_Information shown_:
##############################

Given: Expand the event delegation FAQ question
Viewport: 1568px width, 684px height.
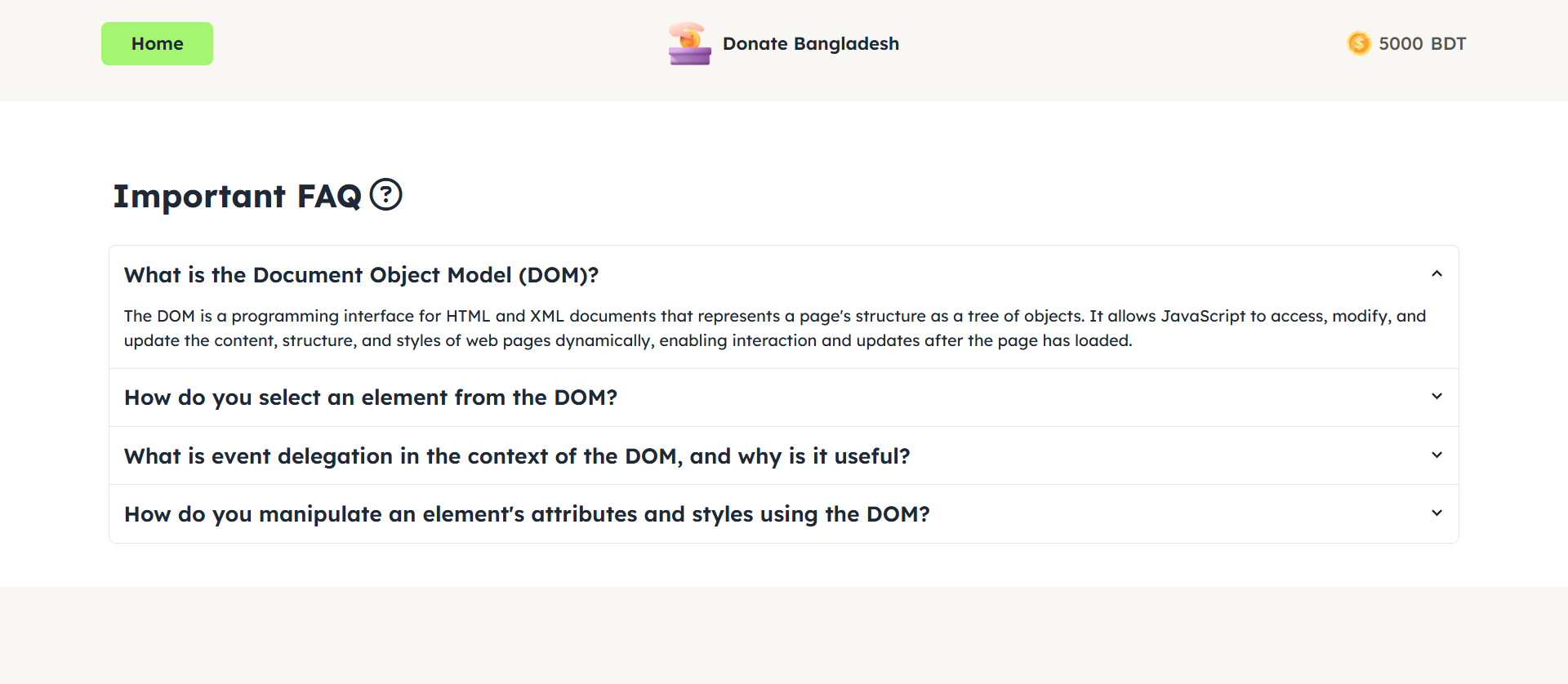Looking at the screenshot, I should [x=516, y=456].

##############################

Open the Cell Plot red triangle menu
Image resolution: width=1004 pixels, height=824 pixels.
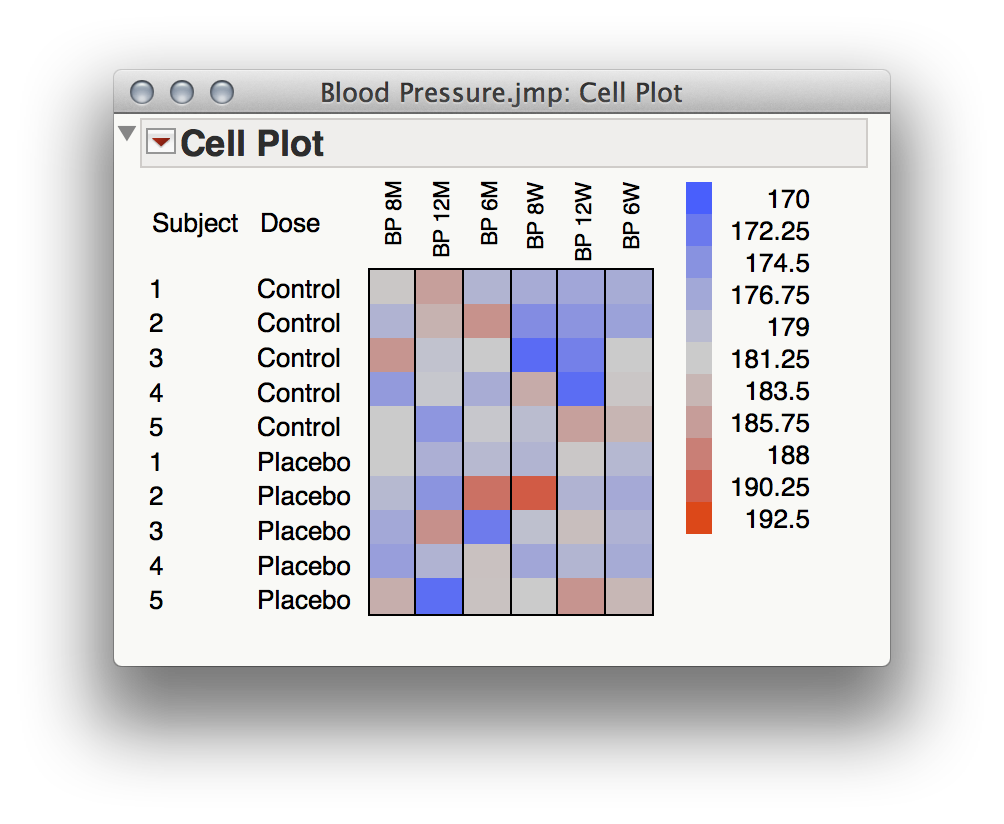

##############################

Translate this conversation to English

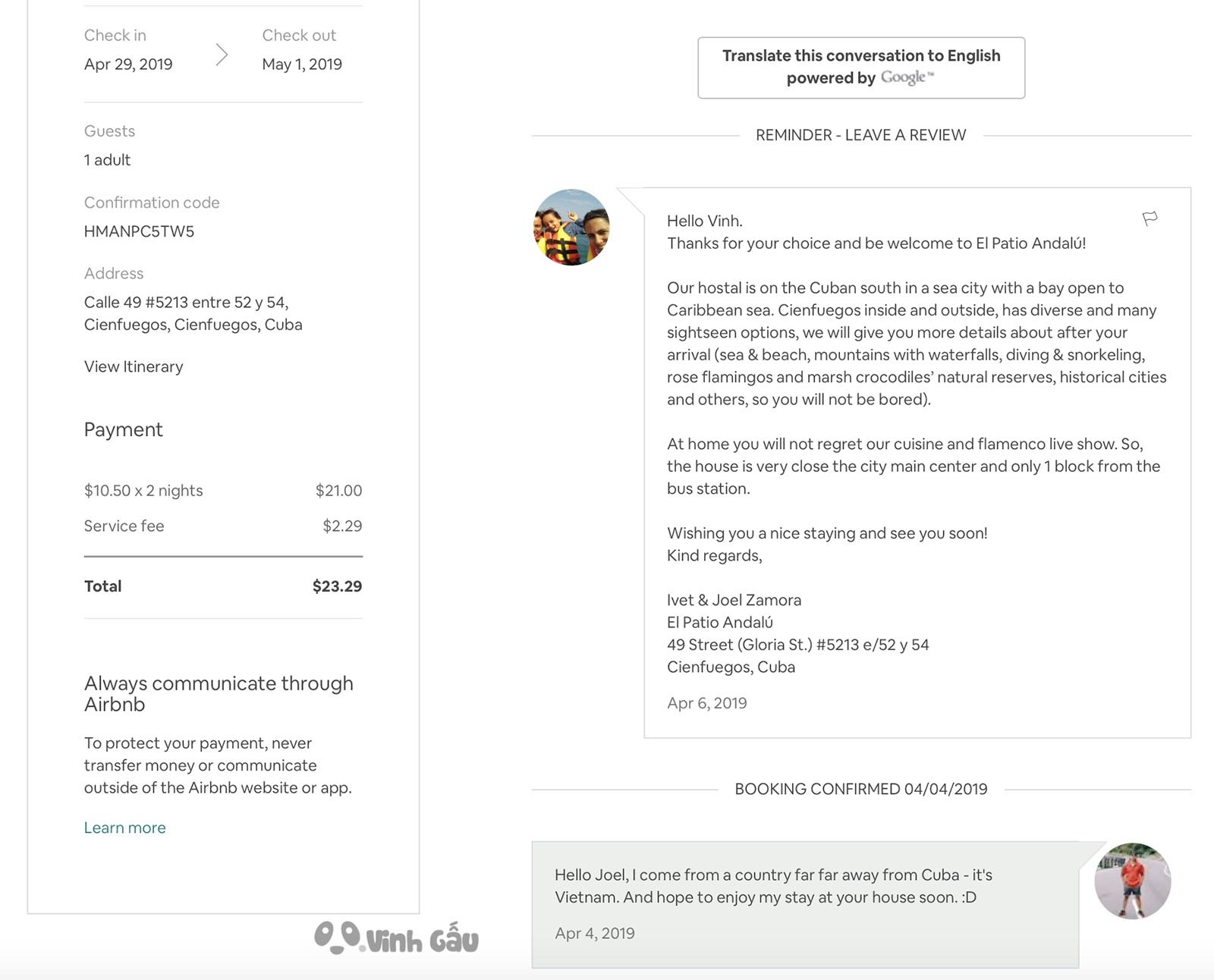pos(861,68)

##############################

_Work order_: Reproduce word for word the material above, starting with the line that has "Open the Cell Plot red triangle menu" and stopping after the line that has "Image resolution: width=1004".

_Result for this exercise_:
Open the Cell Plot red triangle menu
Image resolution: width=1004 pixels, height=824 pixels.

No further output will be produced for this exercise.